Disable Indexing for Specific Areas
Windows provides the option to turn off indexing for specific folders. So, if there are areas where you don’t use search, you can disable indexing for them. On the other hand, you can keep the feature on for regularly-used folders.
This option allows you to save CPU and RAM resources without completely getting rid of indexing. Also, since the size of indexed data depends on the number and size of files Windows indexes, this option will reduce the storage strain.
So, follow these steps:
- Open the Start menu and type “indexing.”
- Click on Indexing in the search options.
- You can also go through the Control Panel to open the Indexing Options dialog. Tap Win + R to open Run, then type “control panel” in the Run dialog box and hit Enter. After Control Panel opens, go to the top-right corner and select Large Icons in the View By drop-down. Click on Indexing Options.
- Click on Modify in the Indexing Options dialog window.
- Your indexing locations will now show up. Click on Show Locations if you can’t see your hard drive.
- Now, expand your hard drive by clicking on the arrow beside it.
Note: If you click on the checkbox beside the drive, you tell Windows to index the entire drive.
- After expanding the drive, navigate to the folders you don’t want Windows to index and check the boxes beside them.
- After completing your exercise, click on the OK button.
- You’ll see the Included and Excluded locations in the lower segment of the Indexed Locations dialog window.
Disable Windows Indexing by Hard Drive
You can turn off indexing on a particular hard drive or partition if you don’t search for files on it. This substantially reduces the resources indexing takes from your CPU and RAM.
Follow these steps:
- Use the Win + E combo to open the File Explorer.
- Once File Explorer shows up, head over to the left pane and click on This PC.
- Now, click on the hard drive you want indexing turned off for and right-click it.
- Click on Properties.
- Under the General tab, uncheck the box next to “Allow files on this drive to have context indexed” and click on the OK button.
- Windows will ask if you want the changes to apply to the root directory only or all the subfolders in the drive. Choose your option and select OK.
Turn Off Indexing for Microsoft Outlook
As we mentioned, Microsoft Outlook uses indexed data to search for emails. If you don’t want that, you can turn off the feature for the program. And since Outlook doesn’t show up in the Indexed Locations dialog, you’ll have to make the changes in the app.
Here’s how to disable Outlook’s indexing:
- Launch Outlook.
- Click on File and select Options.
- Once you get to the Options screen, go to the left pane and select Search.
- Now, go to the main page and click on Indexing Options.
- The Indexing Options dialog will now show up with Outlook included on the list.
- Next, click on Outlook and click on the Modify button.

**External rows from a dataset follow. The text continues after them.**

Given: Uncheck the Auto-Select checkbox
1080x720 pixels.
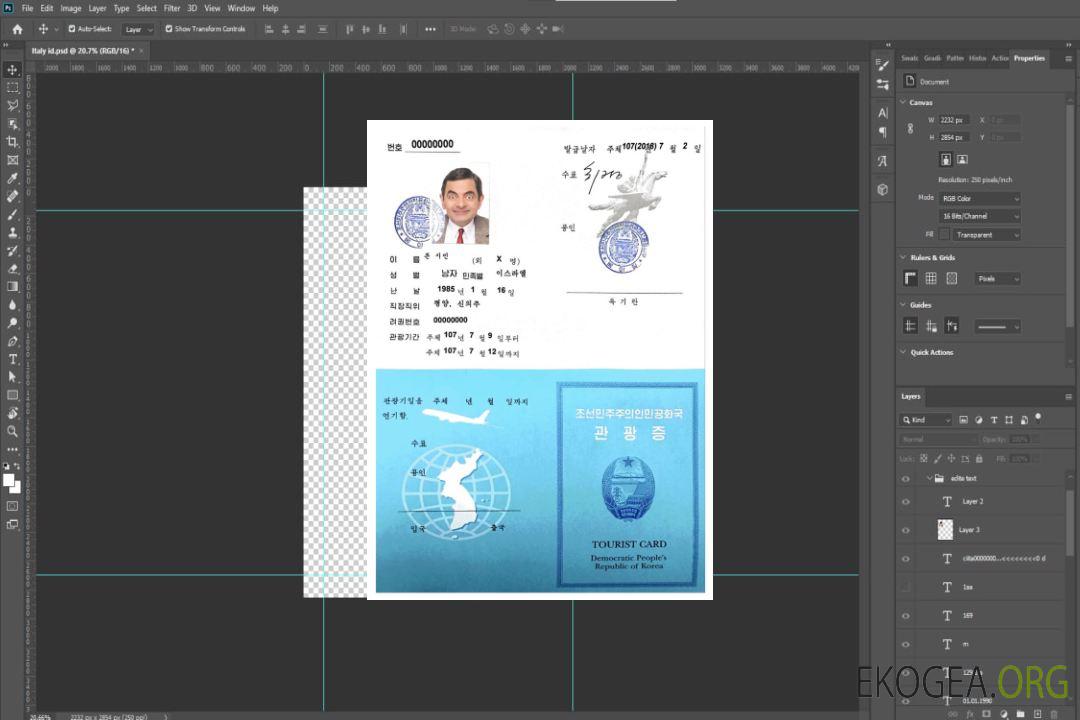Looking at the screenshot, I should point(72,29).
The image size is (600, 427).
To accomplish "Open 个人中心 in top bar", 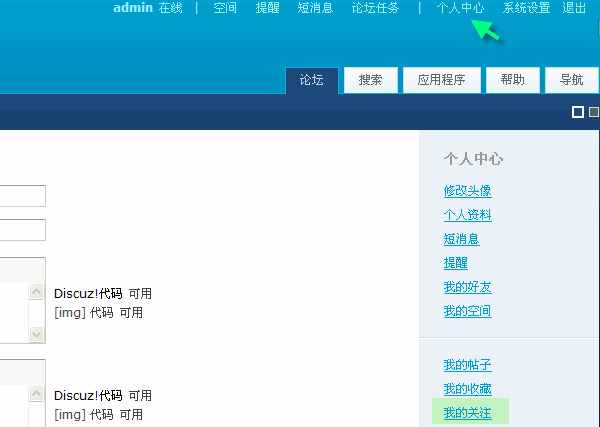I will (461, 8).
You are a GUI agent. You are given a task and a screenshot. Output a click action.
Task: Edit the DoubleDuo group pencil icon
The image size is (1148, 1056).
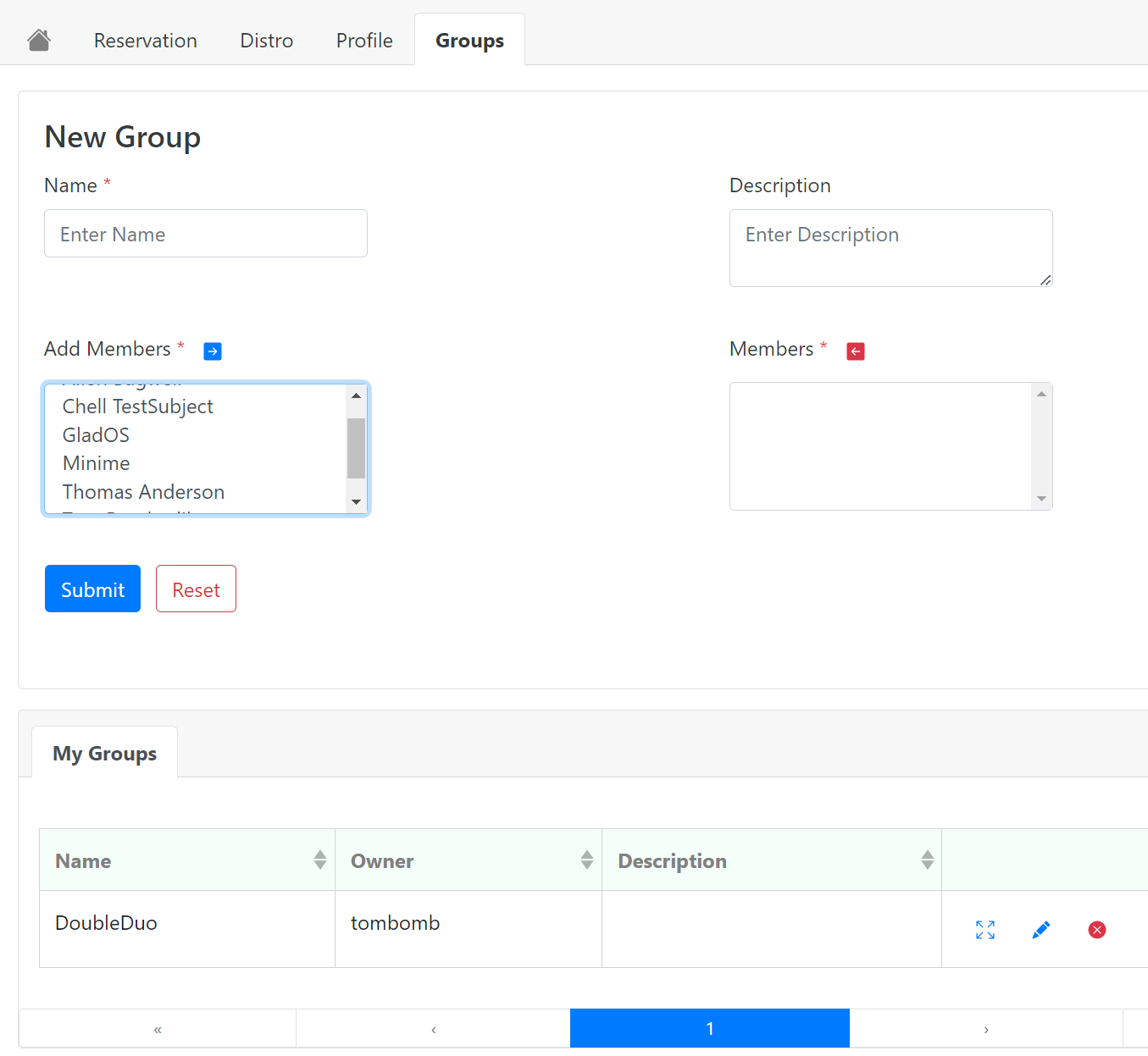(x=1040, y=930)
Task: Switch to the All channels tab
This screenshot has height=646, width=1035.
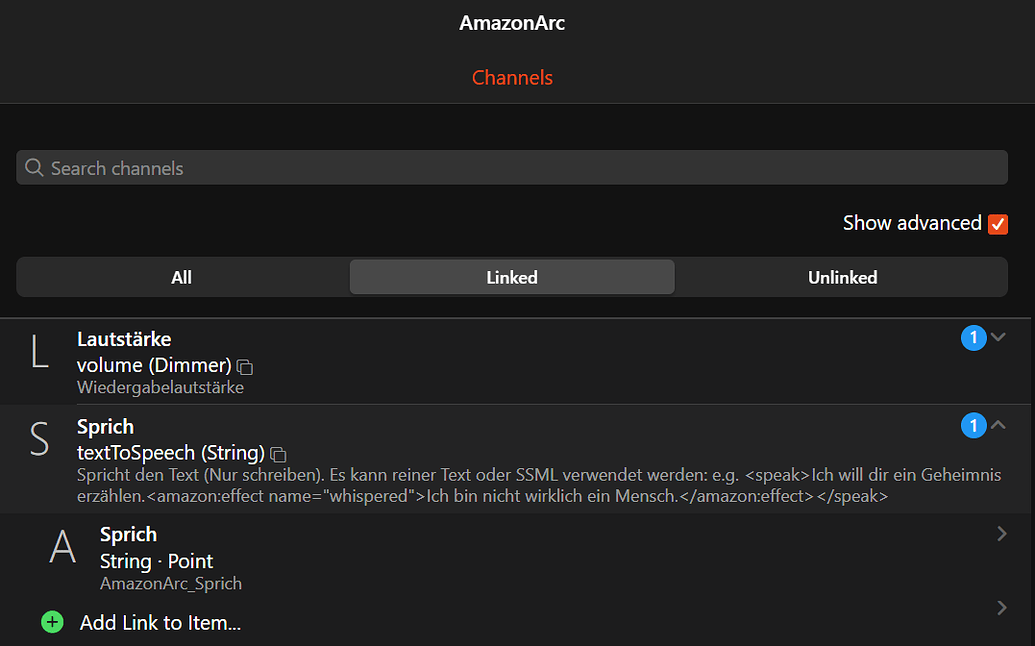Action: click(181, 277)
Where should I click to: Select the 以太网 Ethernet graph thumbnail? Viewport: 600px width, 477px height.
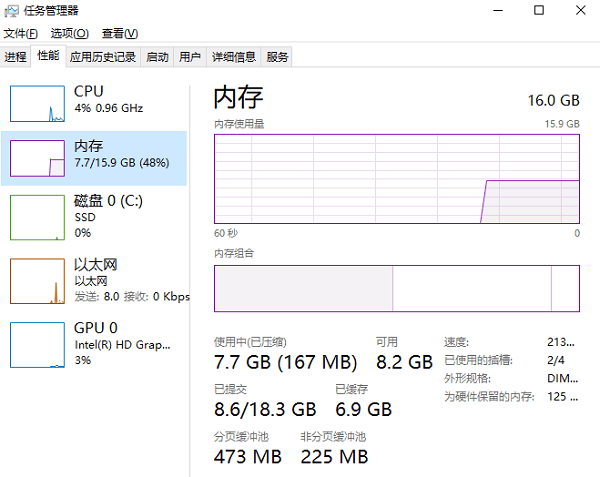(37, 281)
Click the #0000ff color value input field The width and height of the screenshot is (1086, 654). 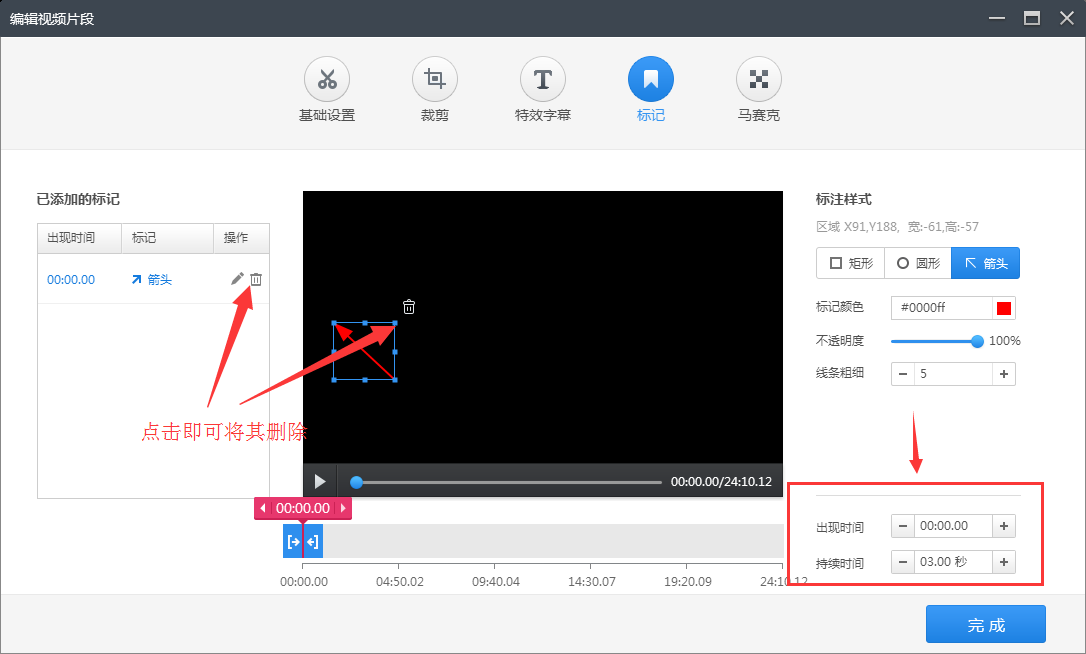pos(940,307)
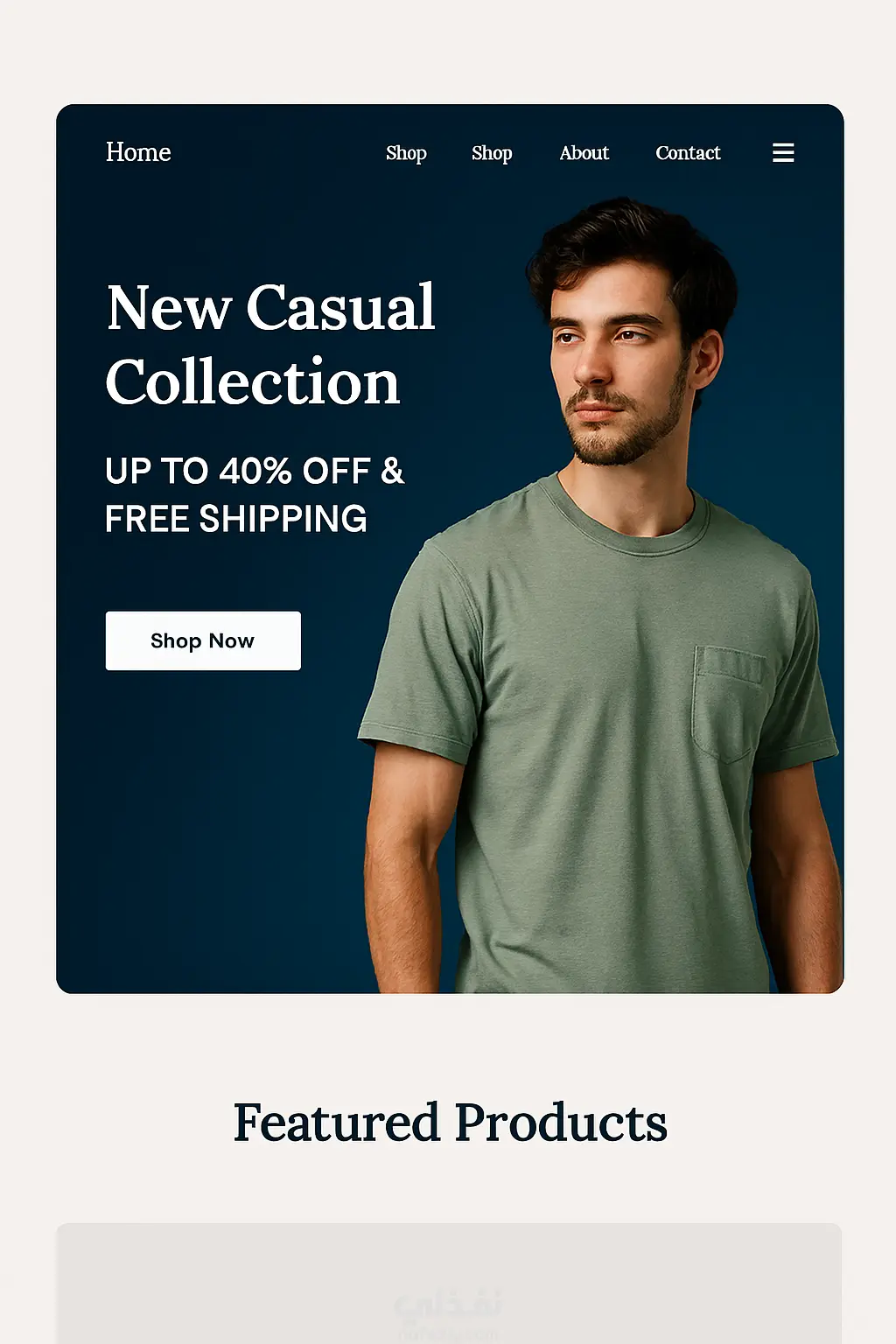Image resolution: width=896 pixels, height=1344 pixels.
Task: Open the hamburger menu icon
Action: coord(783,153)
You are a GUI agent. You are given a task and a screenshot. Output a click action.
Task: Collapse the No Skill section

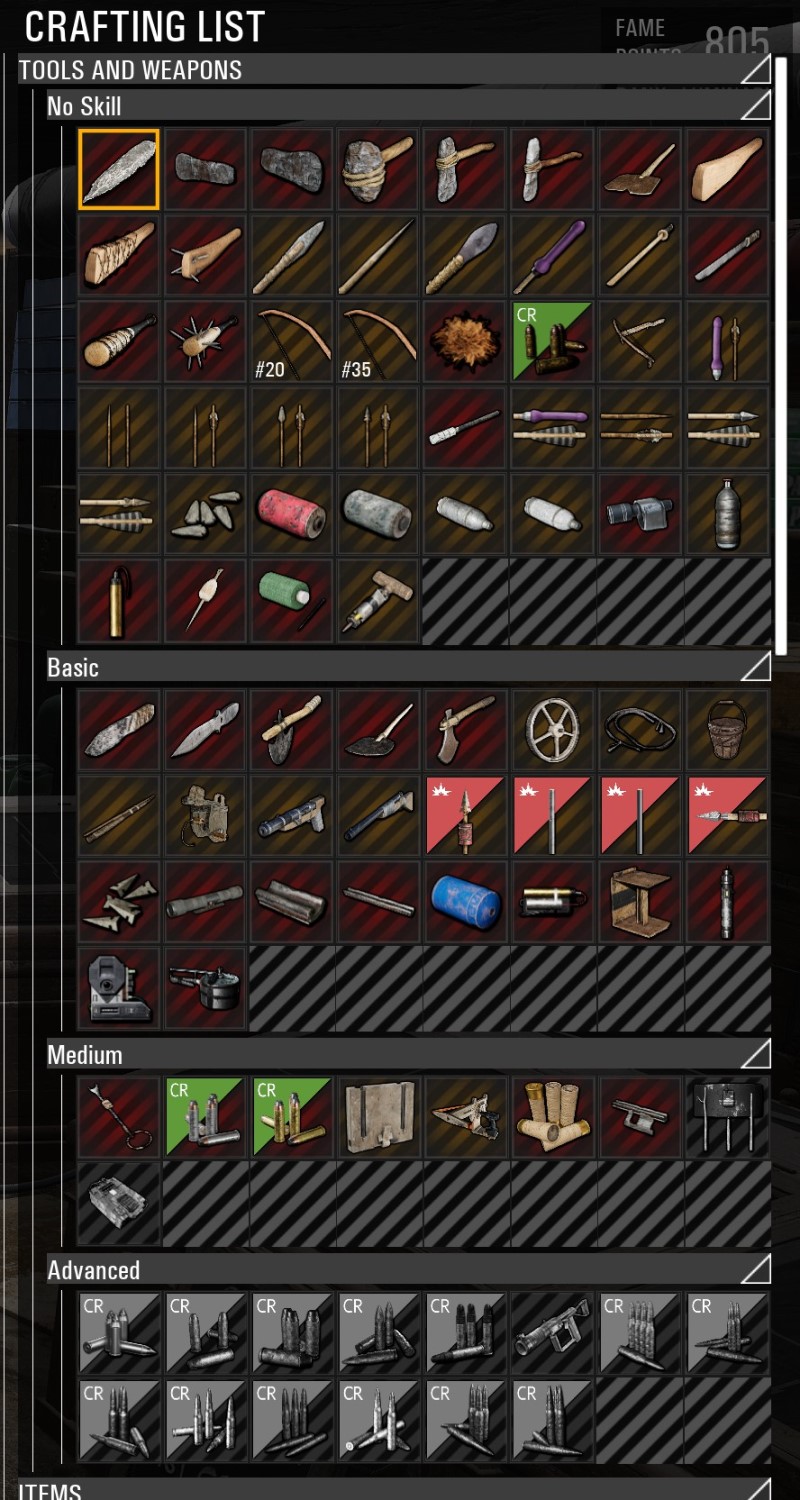tap(755, 104)
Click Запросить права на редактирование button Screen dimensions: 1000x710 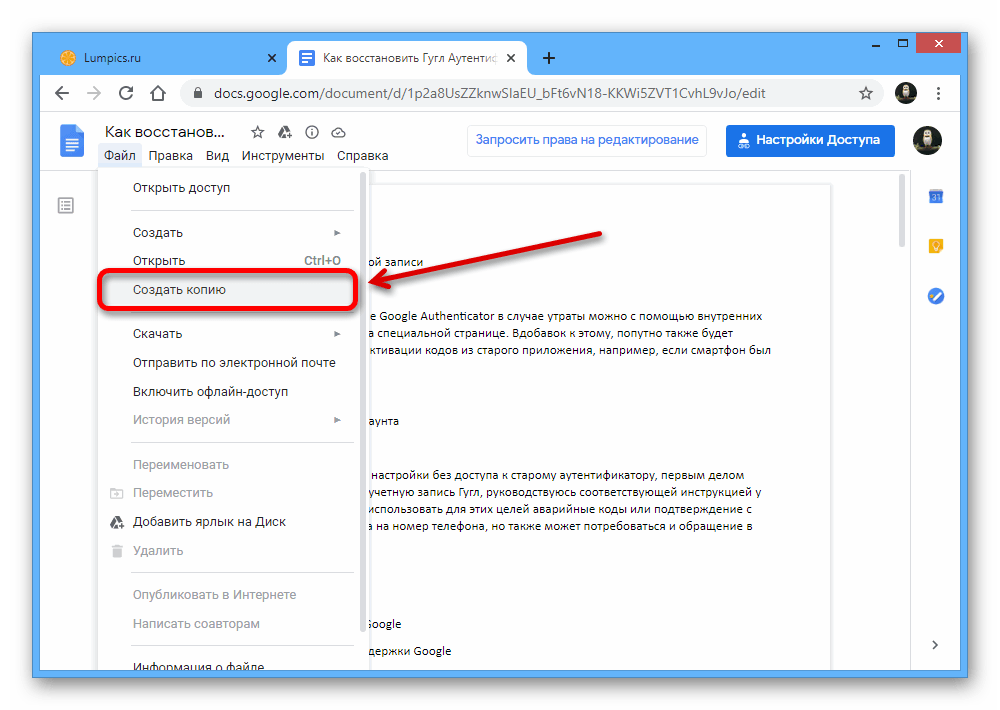pos(587,140)
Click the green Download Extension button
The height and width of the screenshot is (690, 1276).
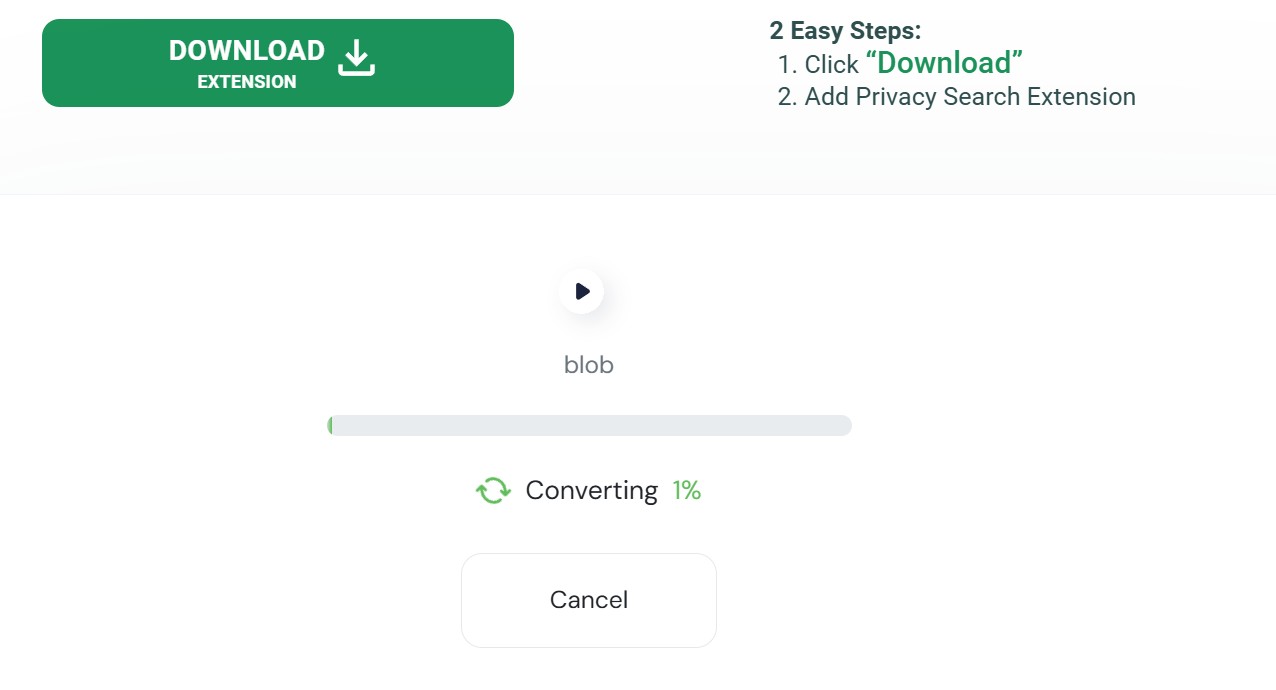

- After the Indexed Locations window appears, uncheck the box beside Outlook and click on the OK button.
Rebuild Your Index
If you use search regularly but keep getting slow results, something is wrong with your search index. The problem could be due to a corrupt or malfunctioning index. In this case, you need to rebuild the index.
Follow this guide:
- Open the Start menu and type “indexing.”
- Click on Indexing Options in the search results.
- You can also go through the Control Panel to open the Indexing Options dialog if search is faulty. Tap Win + R to open Run, then type “control panel” in the Run dialog box and hit Enter. After Control Panel opens, go to the top-right corner and select Large Icons in the View By drop-down. Click on Indexing Options.
- Click on Advanced in the Indexing Options dialog window.
- Click on the Rebuild button and select OK.
Remember that you can always reverse your changes if you’re not comfortable with the way your search works. In the end, what matters is up to you. If you don’t mind waiting a few seconds – or minutes – more for your search results to show up, you can do without Windows indexing.